Q: You raised your older daughter Violet as a single parent, and now you’re co-parenting with your husband Bobby. Does that change your approach to parenting in any way?

A: I have amazing support from Bobby and I really love him, but truthfully if he weren’t around and I were a single mum I’d be fine. I did consider having more children via a sperm donor before I met him, because I was 35, but then Bobby came into my life and we did it the traditional way. It’s amazing to have someone looking after the kids who loves them – who isn’t just paid to love them like a nanny – and it’s great for my kids to have his perspective. I don’t think I’m always right about everything, so it’s good to compromise with another parent, but being a single mum was also great. There’s a lot of shame associated with being a single mum and there really shouldn’t be, because you can count on yourself and it's really nice to know who is doing what – you don’t have to compromise or ask for anyone else’s opinion, and you can have support from friends and family members.
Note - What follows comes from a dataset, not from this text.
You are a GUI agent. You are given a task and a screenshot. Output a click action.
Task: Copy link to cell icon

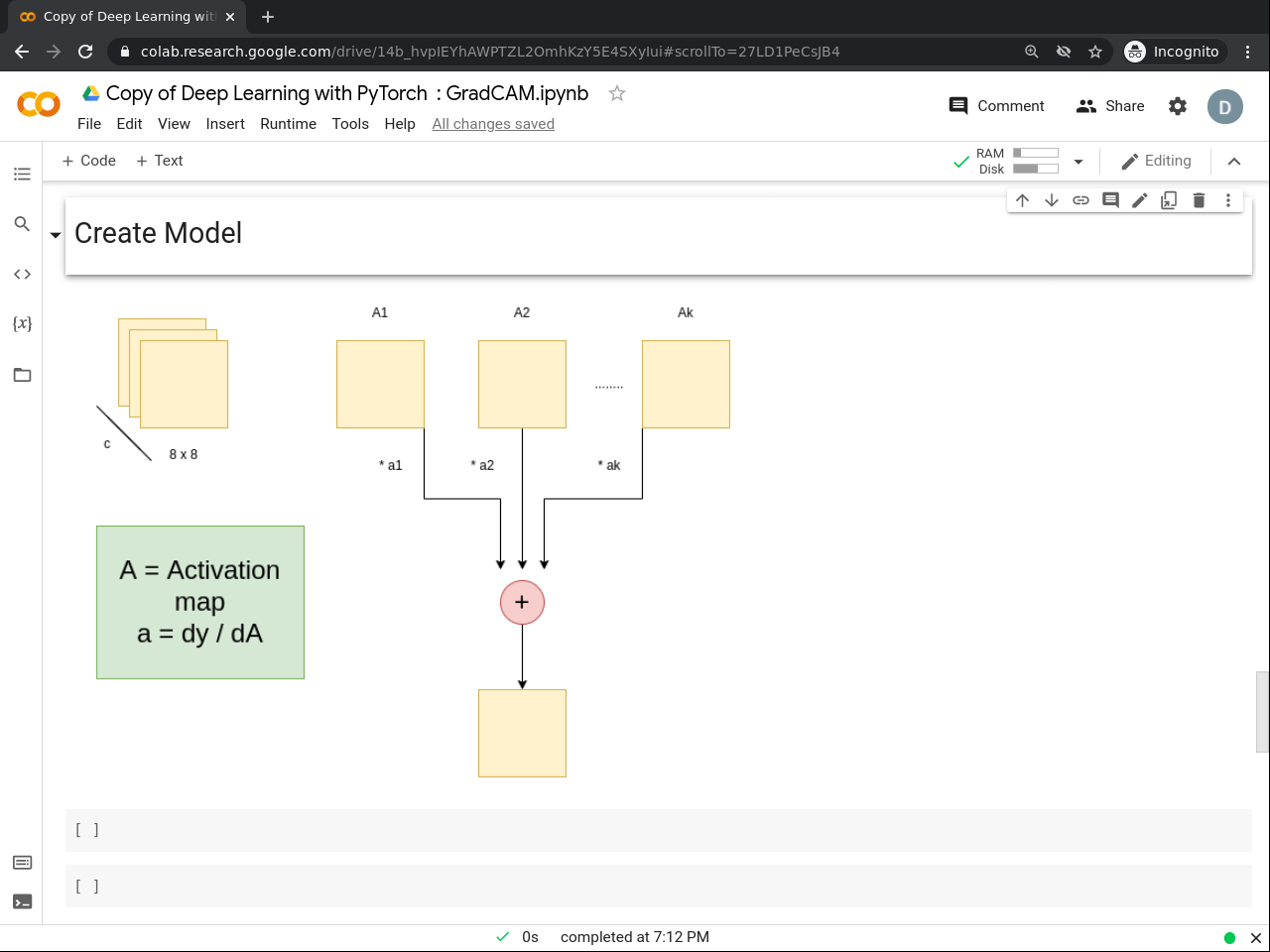[1081, 200]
Q: Lots of mums and dads follow you on social media and are excited to see this series. How do you feel about becoming a parenting influencer?

A: I’m so candid about everything in my life and parenting just happens to be the season that I am in right now, so I share everything about that online and in the podcast. I always think it’s good to share the highs and lows because I like to feel connected to my friends and my comedy audience, that’s why I talked about my miscarriages and pregnancies and everything else – it’s how I want people to be with me, so that’s how I am. I might have become an influencer in that space only because people are scared to talk about what they’re doing – they don’t want to be seen breastfeeding with a glass of wine because they might get criticised, and I do get criticised. Parenting is contentious and people love to poke holes in what you’re doing. When I post something about parenting every single frame will be dissected, but I’m just impervious to criticism so I’m happy to post things. I think lots more people would share the realities of parenting if they could be more ambivalent to the criticism like I am.

Q: Throughout the series, you and Bobby openly discuss having another baby – is this still a big debate in your house?

A: We switch positions on this every week. The other day one of our dogs, Megan, got sick and very nearly died. She’s OK, but she hadn’t been behaving normally for a day and a half and then I came home from work at midnight and had to call a pet ambulance. We sat down as a family and we wondered, if we didn’t have small kids, would we have noticed earlier? It’s wonderful on paper to have this big happy family with lots of kids, but at what point is someone missing out? That point will be different for every family. Maybe if we were younger and we had spaced the kids out it might be different, but we’re 40 and if we’re going to have another kid we need to do it now.

Is that really sustainable with the mum trying to navigate a comedy career and touring? We have a nanny but I’ll come back home from wherever I am on tour – so I’ll drive home from a gig in Leeds just to do the night feeds, then do soft play in the morning and drive back to Leeds for a show the next night. We do want another child, we love the kids so much and we see it as an investment for the future, because they will all have each other as they grow up. We’re not being careful so I just trust the universe and we’ll see what happens – our daughter Fenna was a surprise to Bobby, but not to me.